Ivan Sutherland invented a revolutionary way of designing on a computer in 1962. We can find some of his core ideas in modern 3D software.
Here's Alan Kay presenting a revolutionary program made by Ivan Sutherland for his PhD thesis in 1962:
Sketchpad seems smarter and different from common 2D drawing programs. In Sketchpad, you draw without trying too hard, then you assign goals and constraints to the computer, and it resolves the shape into what you instructed it to be. In contrast, regular 2D drawing programs encourage you to precisely build your shapes bottom up and step by step.
Alan Kay laments about how surprisingly hard it is to find something like Sketchpad available for the general public today.
Design by simulation
The way Sketchpad does things reminds me of how we work with 3D software. Here's an example from Cinema 4D:
In this example, the scene is animated using physics and constraints only:
The head of the character is constrained to aim at the direction of the ball (along the red X axis) with 2 degrees of freedom (the head rotates left and right, up and down).

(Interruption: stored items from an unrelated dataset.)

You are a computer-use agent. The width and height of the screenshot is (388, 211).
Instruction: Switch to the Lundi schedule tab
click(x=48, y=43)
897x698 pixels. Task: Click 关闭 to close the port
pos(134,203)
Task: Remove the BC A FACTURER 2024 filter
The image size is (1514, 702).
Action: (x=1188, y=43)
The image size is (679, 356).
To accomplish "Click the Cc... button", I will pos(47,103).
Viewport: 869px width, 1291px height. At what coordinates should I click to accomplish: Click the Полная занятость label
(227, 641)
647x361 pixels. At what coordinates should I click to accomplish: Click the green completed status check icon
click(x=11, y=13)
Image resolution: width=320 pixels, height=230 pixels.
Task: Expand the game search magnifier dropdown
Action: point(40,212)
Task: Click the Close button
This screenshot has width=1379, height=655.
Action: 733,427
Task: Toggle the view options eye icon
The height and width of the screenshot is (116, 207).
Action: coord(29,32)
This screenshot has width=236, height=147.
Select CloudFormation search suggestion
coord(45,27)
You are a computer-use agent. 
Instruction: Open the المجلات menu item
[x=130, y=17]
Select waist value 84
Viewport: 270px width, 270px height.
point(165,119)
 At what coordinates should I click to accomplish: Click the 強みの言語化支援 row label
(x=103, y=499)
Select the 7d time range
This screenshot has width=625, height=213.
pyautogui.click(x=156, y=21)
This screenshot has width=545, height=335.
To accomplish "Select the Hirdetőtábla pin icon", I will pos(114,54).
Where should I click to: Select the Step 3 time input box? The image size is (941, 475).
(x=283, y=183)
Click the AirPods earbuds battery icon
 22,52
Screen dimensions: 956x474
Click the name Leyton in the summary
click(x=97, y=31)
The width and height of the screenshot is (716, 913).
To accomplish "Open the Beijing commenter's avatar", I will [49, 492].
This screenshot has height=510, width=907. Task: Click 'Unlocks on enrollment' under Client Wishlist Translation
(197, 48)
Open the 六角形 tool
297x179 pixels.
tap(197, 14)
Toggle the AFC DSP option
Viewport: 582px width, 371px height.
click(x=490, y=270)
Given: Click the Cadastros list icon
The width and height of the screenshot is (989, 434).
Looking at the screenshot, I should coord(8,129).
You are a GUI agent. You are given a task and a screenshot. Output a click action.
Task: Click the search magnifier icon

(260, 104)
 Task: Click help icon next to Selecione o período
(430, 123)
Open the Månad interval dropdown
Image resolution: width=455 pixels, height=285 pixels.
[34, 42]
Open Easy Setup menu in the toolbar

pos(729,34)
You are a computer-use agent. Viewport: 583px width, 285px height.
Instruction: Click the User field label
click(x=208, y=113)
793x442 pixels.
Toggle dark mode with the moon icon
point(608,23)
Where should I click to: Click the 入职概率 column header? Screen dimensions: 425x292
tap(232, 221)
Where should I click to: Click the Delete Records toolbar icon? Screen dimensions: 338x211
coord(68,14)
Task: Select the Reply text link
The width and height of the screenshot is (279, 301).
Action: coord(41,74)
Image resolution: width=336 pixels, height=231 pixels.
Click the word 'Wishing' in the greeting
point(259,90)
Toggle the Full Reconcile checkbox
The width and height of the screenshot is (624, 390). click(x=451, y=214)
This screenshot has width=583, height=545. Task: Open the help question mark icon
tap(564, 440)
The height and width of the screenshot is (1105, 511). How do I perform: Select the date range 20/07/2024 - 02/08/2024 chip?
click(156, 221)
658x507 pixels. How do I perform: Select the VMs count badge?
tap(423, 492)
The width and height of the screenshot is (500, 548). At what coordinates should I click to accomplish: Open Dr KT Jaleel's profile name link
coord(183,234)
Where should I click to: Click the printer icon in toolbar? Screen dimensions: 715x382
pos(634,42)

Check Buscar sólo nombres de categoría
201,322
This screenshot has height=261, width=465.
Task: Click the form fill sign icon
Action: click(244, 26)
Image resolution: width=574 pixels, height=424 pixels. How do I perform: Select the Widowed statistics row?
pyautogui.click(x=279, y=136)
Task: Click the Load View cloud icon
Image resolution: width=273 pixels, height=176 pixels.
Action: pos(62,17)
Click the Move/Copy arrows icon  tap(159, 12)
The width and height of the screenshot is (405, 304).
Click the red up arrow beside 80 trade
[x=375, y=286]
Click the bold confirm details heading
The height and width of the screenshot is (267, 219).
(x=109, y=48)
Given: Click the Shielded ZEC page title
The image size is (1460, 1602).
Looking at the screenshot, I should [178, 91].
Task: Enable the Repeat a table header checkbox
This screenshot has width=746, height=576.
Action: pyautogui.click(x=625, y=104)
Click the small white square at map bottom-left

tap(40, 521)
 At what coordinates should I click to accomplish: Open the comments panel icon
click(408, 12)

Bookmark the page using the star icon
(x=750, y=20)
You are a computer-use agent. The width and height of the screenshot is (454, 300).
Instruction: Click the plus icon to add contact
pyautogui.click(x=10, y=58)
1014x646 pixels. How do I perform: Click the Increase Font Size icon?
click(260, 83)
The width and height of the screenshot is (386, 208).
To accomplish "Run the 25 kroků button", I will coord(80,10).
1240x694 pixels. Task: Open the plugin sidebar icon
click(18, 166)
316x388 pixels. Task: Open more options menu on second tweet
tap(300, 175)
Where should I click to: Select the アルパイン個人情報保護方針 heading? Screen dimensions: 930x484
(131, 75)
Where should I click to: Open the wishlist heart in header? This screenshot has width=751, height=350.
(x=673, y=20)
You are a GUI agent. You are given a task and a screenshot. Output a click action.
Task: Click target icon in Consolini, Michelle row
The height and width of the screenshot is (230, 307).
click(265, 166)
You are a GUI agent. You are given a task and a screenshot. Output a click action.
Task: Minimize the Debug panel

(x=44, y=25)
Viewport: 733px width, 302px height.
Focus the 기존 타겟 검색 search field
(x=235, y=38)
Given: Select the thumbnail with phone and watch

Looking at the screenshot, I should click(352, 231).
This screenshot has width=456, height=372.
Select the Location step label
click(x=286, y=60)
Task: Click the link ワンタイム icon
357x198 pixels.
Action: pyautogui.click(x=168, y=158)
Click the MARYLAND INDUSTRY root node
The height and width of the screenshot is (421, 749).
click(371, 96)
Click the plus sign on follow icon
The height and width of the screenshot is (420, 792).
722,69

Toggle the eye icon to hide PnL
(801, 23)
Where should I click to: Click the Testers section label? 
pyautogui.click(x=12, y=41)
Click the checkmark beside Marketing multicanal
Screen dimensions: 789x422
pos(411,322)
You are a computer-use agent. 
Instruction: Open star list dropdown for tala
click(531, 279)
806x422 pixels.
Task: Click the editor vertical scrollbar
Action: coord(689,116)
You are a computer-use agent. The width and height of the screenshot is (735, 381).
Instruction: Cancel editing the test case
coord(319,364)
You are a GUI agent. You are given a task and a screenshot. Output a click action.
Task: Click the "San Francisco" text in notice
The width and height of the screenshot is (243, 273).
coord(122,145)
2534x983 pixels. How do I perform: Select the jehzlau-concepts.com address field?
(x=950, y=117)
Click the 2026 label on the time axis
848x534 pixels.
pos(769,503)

The ball is set with an initial velocity toward the character, and a physics simulation deals with the rest.
The result is a goofy character that follows the ball. There was no manual keyframing involved in the making of the animation.
This way of doing things is closer in spirit to Sketchpad's. We setup the initial conditions, we instruct the computer with goals and constraints, and the solvers do the rest. It is a wonderful way to experiment. The possibilities are immense. I'm often paralyzed by the combinatorial explosion of the interesting situations we can setup.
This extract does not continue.